An ode to the on-screen angry woman
Alice Burton explores what makes the female anti-hero such a refreshing trope
The anti-hero: an archetype associated with some of the most iconic figures of film history. Think Tony Soprano, Jordan Belfort, Tyler Durden, and any Al Pacino character. Gangsters, psychopaths, billionaires; also, usually men.
Yet, when in search of a more complex, less clichéd protagonist I instead find myself turning to the all-the-more twisted, yet often overlooked, female forms of this anti-hero archetype, like those in Heathers, Jennifer’s Body and I, Tonya; women who leave chaos, death and destruction in their wake. The female anti-hero is not a sub-genre of a male art form; Adam wasn’t the original anti-hero: Eve was.
‘Feminine rage’ is a term that has recently been floating around in response to this new wave of violent, angry and unpredictable women on screen; particularly following the buzz around Phoebe Waller-Bridge’s celebrated shows Fleabag and Killing Eve. The ruthlessness of Russian psychopath-assassin Villanelle has captured audiences’ imaginations. She takes ownership of traits typically reserved for male characters, as we watch her devise increasingly elaborate murders and command every room she enters. The politically charged, sexist words of ‘melodrama’ and ‘hysteria’ have no place in her cool and calculated world.
“She takes ownership of traits typically reserved for male characters”
And then we have Fleabag’s main character. She is, at first glance, devoid of any redeeming qualities; compulsively lying and stealing, and unafraid of making people uncomfortable. “Being proper and sweet and nice and pleasing is a f***ing nightmare. It’s exhausting”. She repeatedly smuggles a nude statue out of her godmother’s house, announces concerns about her small boobs in a Quaker meeting and smashes a tray of champagne flutes at an art exhibition. But we don’t condemn Fleabag for these hiccups because we watch precisely for the catharsis of her lashing out against her unbearably snide step-mother and the ceaselessly patronising men she encounters.
In the final scenes of Midsommar, the grieving Dani’s self-centred and condescending boyfriend is (to her peculiar delight) burned alive. In Jennifer’s Body, the eponymous hyper-sexualised high school student makes sex appeal her weapon; on a demonic killing spree, she seduces and devours the male students at her school (forever in mourning of the deleted scene leaked on YouTube: “You’re killing people.” “No. I’m killing boys”). Sissy Spaceck’s character in Carrie burns down her school, and with it the students who tormented her when she experienced her first period. In Heathers, Veronica Sawyer — after being involved in the murders of queen bee Heather Chandler and two jocks who spread explicit rumours about her — shoots her boyfriend, then watches him blow himself up.
“These female ‘anti-heroes’ create a world in which they are taken seriously”
A theme emerges: revenge. Women — wronged, disrespected and belittled — exploding with malice and vengeance.

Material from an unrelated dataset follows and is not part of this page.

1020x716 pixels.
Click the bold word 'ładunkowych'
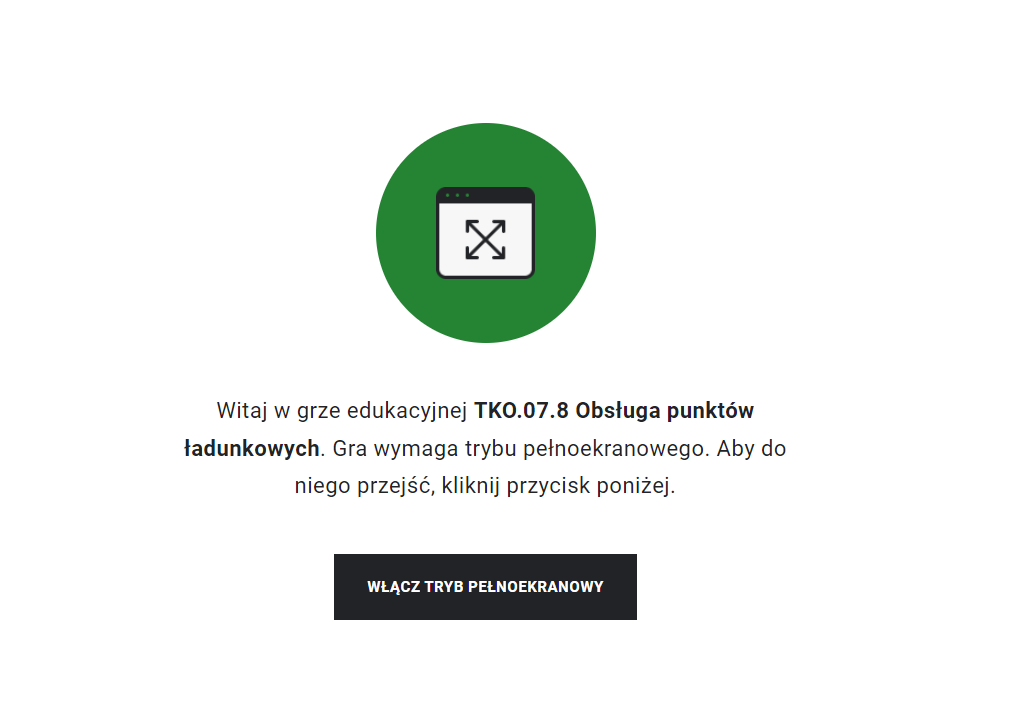click(252, 449)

Women — taught to be passive or pleasant — suddenly unafraid to disgust, terrify or offend. Unafraid to undermine the stereotype of the civilised girl–next–door we so often see in high school movies. Instead, school, as a repeating backdrop to these movies, represents a regressive social hierarchy. The stifling environment of dress codes and cliques is often quite literally burned to the ground.
Here lies the attraction: the releasing of our frustration at a world that refuses women due respect. Creating a world where women can speak out of turn and overturn traditional notions of weakness or fragility. In short, these female ‘anti-heroes’ create a world in which they are taken seriously.
This redemptive quality to the female anti-hero is the fundamental difference with that of its male counterpart. Seeing women ons creen leaning into misogynistic notions of the ‘angry woman’ is a rare treat in comparison with the trite depictions of ‘men behaving badly’. Depictions of male violence are not new, exciting, or particularly interesting. They are, instead, a disturbing reflection of reality: reminders and glamorisations of a brutality that already exists.
So I will continue to enjoy the brief escapism of the con-artistry of Jennifer Lopez’s cohort of scammer strippers in Hustlers, and groan at the corruption of Jordan Belfort in The Wolf of Wall Street. Allowing women to break rules rather than follow them, I will defend Harley Quinn’s glitter-infused fight scenes to the grave, and dread another Joker adaptation.